AudioSeal: Proactive Localized Watermarking
AudioCraft provides the training code and models for AudioSeal, a method for speech localized watermarking [Proactive Detection of Voice Cloning with Localized Watermarking][arxiv], with state-of-the-art robustness and detector speed. It jointly trains a generator that embeds a watermark in the audio, and a detector that detects the watermarked fragments in longer audios, even in the presence of editing.
Installation and setup
Make sure to install audiocraft version 1.4.0a1
or later, and with the [wm]
extra (see README).
Alternatively, you can just install audioseal yourself. To install AudioSeal, follow Installation guidelines in the AudioSeal repo.

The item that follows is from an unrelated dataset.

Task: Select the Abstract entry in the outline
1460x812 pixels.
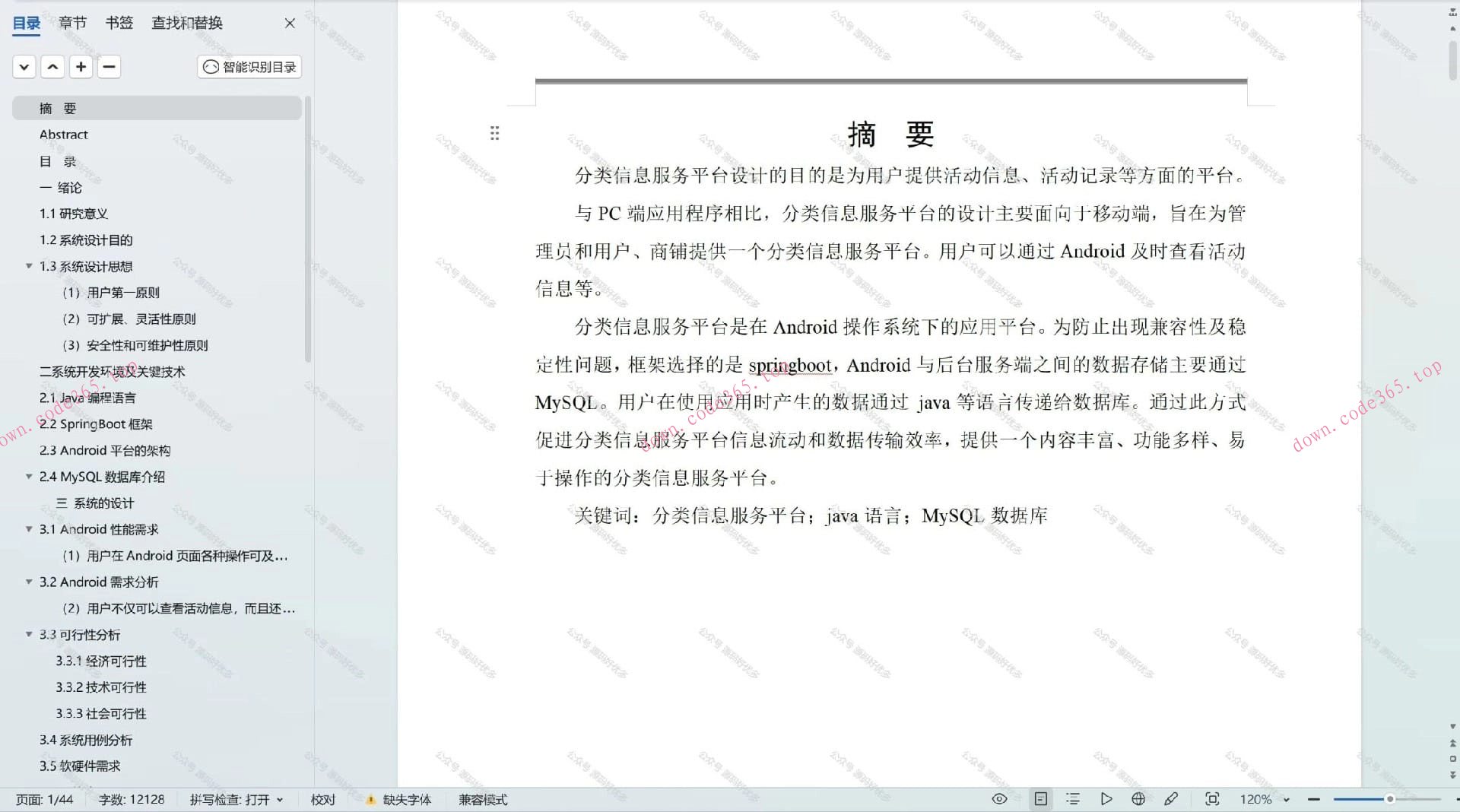Action: [x=64, y=135]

NOTE: Since we use AAC augmentation in our training loop, you need to install ffmpeg, or it will not work (See Section "Installation" in README).
Make sure you follow steps for basic training setup before starting.
API
Check the Github repository for more details.
Training
The WatermarkSolver implements the AudioSeal's training pipeline. It joins the generator and detector that wrap
audioseal.AudioSealWM
and audioseal.AudioSealDetector
respectively. For the training recipe, see config/solver/watermark/robustness.yaml.
For illustration, we use the three example audios in datasets
, with datasourc definition in dset/audio/example.yaml (Please read DATASET to understand AudioCraft's dataset structure.)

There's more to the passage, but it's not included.